Di era modern sekarang ini dimana kemudahan akses media menjadikan
mudahnya pula perkembangan informasi di seluruh penjuru dunia. Salah
satu dari dampak tersebut yaitu semakin berkembang pula genre musik di
kancah industri musik dunia. Begitu juga yang terjadi di Indonesia. Di
Indonesia semakin berkembang ragam genre musik popular atau musik yang
orientasinya adalah industri. Beberapa genre musik yang tumbuh subur di
Indonesia seperti Rock, Metal, Jazz, Rap, Reggae, Blues, R’n B dan masih
banyak lagi, hingga yang kini lagi marak adalah demam K-Pop.
Perkembangan di blantika musik dunia beberapa genre atau sub-genre baru
makin bermunculan, baik berkembang pada suatu genre atau gabungan. Suatu
genre musik yang berkembang beberapa contohnya adalah Death Metal,
sebuah genre yang berakar dari Heavy Metal, berkembang dengan tempo
serta permainan musik yang lebih ekstrem. Adapun genre musik yang
menggabungkan dua genre salah satunya Hip Metal, yang menggabungkan
unsur Hip-Hop (Rap) yang dibalut dengan musik Metal. Yang menjadi unik
dari hal-hal tersebut tidak hanya sekedar berhenti pada bentuk jenis
musiknya saja, tetapi kultur yang terkandung dalam setiap genre juga
diikuti oleh para pelakunya atau penikmatnya. Entah hanya sekedar
ikut-ikutan atau memang sudah menjadi bagian dari kebutuhan hidup.

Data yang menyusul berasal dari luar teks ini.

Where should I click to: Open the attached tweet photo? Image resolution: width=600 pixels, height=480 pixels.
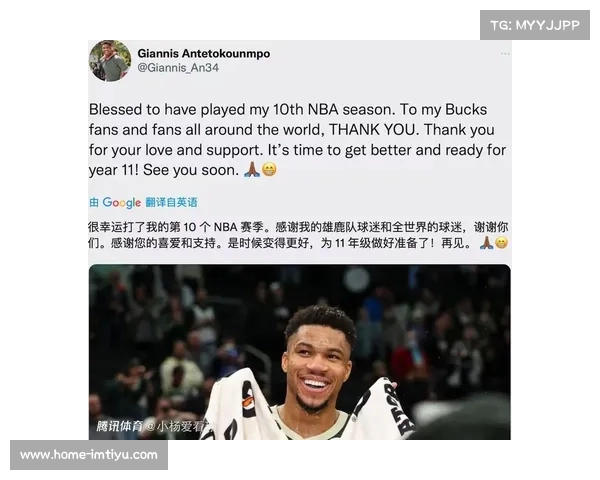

Begitu juga yang akan penulis bahas di tulisan ini mengenai budaya
Javanese Black Metal yang merupakan sub-genre baru dari Black Metal yang
berkembang di pulau Jawa.
Black Metal sendiri mulai
menjamur di Indonesia diawali pada tahun 1995, yang dipioniri oleh band
Makam, Ritual Orchestra, Dry dan Hellgods. Berkembangnya musik Black
Metal diikuti dengan kontroversial yang membuat musik Black Metal malah
divonis sebagai musik sesat. Misal, penyembelihan kelinci di atas
panggung, pembakaran dupa dan kemenyan, dan hal-hal lain yang mengundang
sensasi serta membuat bulu kuduk bergidik. Selanjutnya berkembang dan
bermunculan band-band Black Metal dengan berbagai kreatifitasnya hingga
saat ini. Beberapa nama band Black Metal karya anak negeri antara lain
Mystis, Bandoso, Perjamuan Terakhir, Mathem Physofic, Kamar Mayat,
Amerta, Petilasan, Betoro Katon, Durhaka, Gerhana Total, Kedjawen,
Nosferatu dan masih banyak lagi. Dari beberapa nama band tersebut
memainkan sub-genre yang berbeda, salah satunya sub-genre Javanese Black
Metal yang lekat dengan budaya Jawa dan unsur-unsur Kejawen, sebuah aliran kepercayaan orang Jawa kuno sebelum masuknya agama.
Awal
kemunculan genre Black Metal di dunia sebenarnya hampir mirip dengan
kasus genre Death Metal. Pada awalnya “Black Metal” cuma sebuah album
yang dirilis tahun 1982 oleh band Thrash Metal yaitu Venom. Band ini
memasukkan unsur-unsur yang berbau satanis ke dalam musik mereka.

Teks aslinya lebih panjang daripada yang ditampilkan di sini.